> PASSAGE GIVEN:
_____

Today I’m going to show you how to make the “Little Bit of Color” Hoodie I posted yesterday, which uses my Flashback Skinny Tee as its starting point. If you’re not sure you want to commit to buying the pattern (although it’s really really awesome…end shameless promotion), you could use Dana’s Basic Tee pattern, which is a classic-fit-tee style, or even trace a tee that you have lying around. This hoodie is pretty simple, so you can really do this with ANY tee pattern!
You will need:
- Rib knit, aka ribbing, for the contrast trim (I like 1×1 rib knit because it can be used for tees AND the neckbands, cuffs, trims, etc.)
- Your basic tee pieces: front and back + two sleeves
- Some knit stay tape (see this post for more info) or fusible interfacing
- Snaps / buttons / velcro for the front closure
OK, let’s get started!
 Cut a strip of your contrast fabric (the rib knit or ribbing) so that it is 2.25″ wide for the trim [Where did that number come from? It’s 2x the finished width we want (3/4″) plus 2x the seam allowance, in this case 3/8″].
Make sure the ribs are perpendicular to the length of the strip. The length you need will depend on how big your hoodie is and how deep you want the opening on the front. One yard is usually long enough though.
 Sew the shoulder seams together on your tee.
 Now you need to trace a hood that fits your kid. Elliot has a couple of sweatshirts (despite his best efforts to lose them at school), so I just traced the best-fitting hood onto paper with a pencil. The bottom was shaped like an “S” so I imitated that curve. Then do a check: take a tape measure and measure along the bottom of the hood from the front edge to the back edge. This should be roughly half the distance around the neck hole. If it’s not, add or subtract from the front of the hood until it’s the right length. Don’t sweat this too much: hoods are pretty forgiving, and knits are stretchy, so you can ease in a bit of difference — but you want it close, not way off. BUT WAIT! Don’t forget to add the seam allowance (3/8″) around the back and bottom of the hood!
 Cut two hood pieces and sew them together along the back.
 Check again that the hood is the right size for your shirt.
I also like to clip a little curve off the top of the center front at this point. In case my hood is too big for the neckline, I can sew the edges down that curve instead of over top of each other.
 Press a crease in the center front and back of the tee to mark the center, then attach a 4-5″ strip of fusible interfacing or knit stay tape down the center line of the tee, on the INSIDE of the tee. Mark the center line with chalk.

_____

> SET EXERCISE A:
From the hoodie tutorial, what is the passage that begins at the words "Cut a strip" and stops after the words "this case 3/8″]."? Pull it out word for word.

(Data entries)
_____

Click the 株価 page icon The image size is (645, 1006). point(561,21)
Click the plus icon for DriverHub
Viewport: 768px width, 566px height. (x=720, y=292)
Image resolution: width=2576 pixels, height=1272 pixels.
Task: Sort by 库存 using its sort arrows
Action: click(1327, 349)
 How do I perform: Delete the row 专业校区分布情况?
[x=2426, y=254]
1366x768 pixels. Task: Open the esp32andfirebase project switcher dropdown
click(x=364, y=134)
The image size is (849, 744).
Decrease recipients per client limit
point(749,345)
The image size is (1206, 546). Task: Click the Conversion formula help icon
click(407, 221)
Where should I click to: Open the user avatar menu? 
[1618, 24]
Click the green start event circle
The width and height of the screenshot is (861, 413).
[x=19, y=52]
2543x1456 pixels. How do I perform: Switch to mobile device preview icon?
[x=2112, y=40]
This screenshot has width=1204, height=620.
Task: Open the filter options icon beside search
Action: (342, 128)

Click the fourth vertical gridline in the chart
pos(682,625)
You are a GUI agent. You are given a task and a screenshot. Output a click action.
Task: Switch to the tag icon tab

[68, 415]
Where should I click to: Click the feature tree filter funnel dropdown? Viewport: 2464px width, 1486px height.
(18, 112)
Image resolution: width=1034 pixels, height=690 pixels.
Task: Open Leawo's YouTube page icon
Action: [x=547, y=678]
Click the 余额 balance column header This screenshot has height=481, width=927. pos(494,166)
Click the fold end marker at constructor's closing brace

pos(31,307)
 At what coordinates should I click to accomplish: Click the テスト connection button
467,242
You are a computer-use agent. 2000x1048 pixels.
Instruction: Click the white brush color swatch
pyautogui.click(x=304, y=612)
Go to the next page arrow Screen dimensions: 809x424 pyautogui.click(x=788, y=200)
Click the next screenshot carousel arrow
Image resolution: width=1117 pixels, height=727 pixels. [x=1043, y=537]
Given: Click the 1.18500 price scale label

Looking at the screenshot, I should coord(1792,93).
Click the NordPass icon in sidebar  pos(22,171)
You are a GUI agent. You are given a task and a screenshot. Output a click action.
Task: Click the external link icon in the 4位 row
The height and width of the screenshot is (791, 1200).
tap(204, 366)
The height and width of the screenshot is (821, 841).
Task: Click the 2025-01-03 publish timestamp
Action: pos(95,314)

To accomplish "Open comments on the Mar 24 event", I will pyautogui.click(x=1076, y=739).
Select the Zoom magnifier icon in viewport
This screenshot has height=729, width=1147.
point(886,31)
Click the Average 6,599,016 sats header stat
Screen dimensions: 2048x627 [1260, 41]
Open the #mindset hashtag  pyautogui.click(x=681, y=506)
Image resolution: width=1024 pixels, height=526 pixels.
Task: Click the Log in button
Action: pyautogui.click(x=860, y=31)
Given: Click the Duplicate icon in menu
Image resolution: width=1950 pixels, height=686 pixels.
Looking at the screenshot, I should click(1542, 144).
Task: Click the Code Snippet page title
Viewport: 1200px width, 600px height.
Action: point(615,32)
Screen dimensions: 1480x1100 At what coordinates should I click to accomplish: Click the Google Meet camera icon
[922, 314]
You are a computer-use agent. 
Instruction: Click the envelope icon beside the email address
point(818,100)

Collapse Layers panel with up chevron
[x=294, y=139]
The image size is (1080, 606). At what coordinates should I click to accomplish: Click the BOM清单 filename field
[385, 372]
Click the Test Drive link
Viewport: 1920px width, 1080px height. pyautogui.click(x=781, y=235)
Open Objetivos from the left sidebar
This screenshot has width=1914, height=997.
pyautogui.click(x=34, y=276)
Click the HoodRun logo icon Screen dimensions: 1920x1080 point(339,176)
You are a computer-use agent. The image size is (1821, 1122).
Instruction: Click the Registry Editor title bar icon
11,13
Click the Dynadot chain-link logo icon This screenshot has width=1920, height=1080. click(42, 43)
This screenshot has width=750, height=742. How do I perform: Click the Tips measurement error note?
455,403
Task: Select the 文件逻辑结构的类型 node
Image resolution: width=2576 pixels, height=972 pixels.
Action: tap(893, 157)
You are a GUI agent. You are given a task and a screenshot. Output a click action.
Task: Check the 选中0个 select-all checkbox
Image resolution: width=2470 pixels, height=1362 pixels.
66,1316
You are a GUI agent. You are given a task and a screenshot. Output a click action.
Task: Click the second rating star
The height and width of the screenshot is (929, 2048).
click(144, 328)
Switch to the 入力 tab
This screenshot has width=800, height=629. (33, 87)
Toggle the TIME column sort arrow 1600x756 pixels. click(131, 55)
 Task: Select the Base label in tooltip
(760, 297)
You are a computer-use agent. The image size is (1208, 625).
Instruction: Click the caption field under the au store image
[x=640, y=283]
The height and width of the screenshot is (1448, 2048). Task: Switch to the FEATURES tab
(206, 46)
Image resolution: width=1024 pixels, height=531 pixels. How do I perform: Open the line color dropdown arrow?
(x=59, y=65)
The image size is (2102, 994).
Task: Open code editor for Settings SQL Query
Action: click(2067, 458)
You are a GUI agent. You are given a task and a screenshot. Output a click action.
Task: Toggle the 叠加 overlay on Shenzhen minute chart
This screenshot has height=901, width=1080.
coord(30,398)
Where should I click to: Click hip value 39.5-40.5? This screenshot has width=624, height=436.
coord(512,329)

_____

> SET EXERCISE B:
Could you reproduce the data rows verbatim, beginning at the first row and stopping after the line that contains "pos(31,307)"?

> RIGHT ANSWER A:
Cut a strip of your contrast fabric (the rib knit or ribbing) so that it is 2.25″ wide for the trim [Where did that number come from? It’s 2x the finished width we want (3/4″) plus 2x the seam allowance, in this case 3/8″].

> RIGHT ANSWER B:
Click the 株価 page icon The image size is (645, 1006). point(561,21)
Click the plus icon for DriverHub
Viewport: 768px width, 566px height. (x=720, y=292)
Image resolution: width=2576 pixels, height=1272 pixels.
Task: Sort by 库存 using its sort arrows
Action: click(1327, 349)
 How do I perform: Delete the row 专业校区分布情况?
[x=2426, y=254]
1366x768 pixels. Task: Open the esp32andfirebase project switcher dropdown
click(x=364, y=134)
The image size is (849, 744).
Decrease recipients per client limit
point(749,345)
The image size is (1206, 546). Task: Click the Conversion formula help icon
click(407, 221)
Where should I click to: Open the user avatar menu? 
[1618, 24]
Click the green start event circle
The width and height of the screenshot is (861, 413).
[x=19, y=52]
2543x1456 pixels. How do I perform: Switch to mobile device preview icon?
[x=2112, y=40]
This screenshot has width=1204, height=620.
Task: Open the filter options icon beside search
Action: (342, 128)

Click the fourth vertical gridline in the chart
pos(682,625)
You are a GUI agent. You are given a task and a screenshot. Output a click action.
Task: Switch to the tag icon tab

[68, 415]
Where should I click to: Click the feature tree filter funnel dropdown? Viewport: 2464px width, 1486px height.
(18, 112)
Image resolution: width=1034 pixels, height=690 pixels.
Task: Open Leawo's YouTube page icon
Action: [x=547, y=678]
Click the 余额 balance column header This screenshot has height=481, width=927. pos(494,166)
Click the fold end marker at constructor's closing brace

pos(31,307)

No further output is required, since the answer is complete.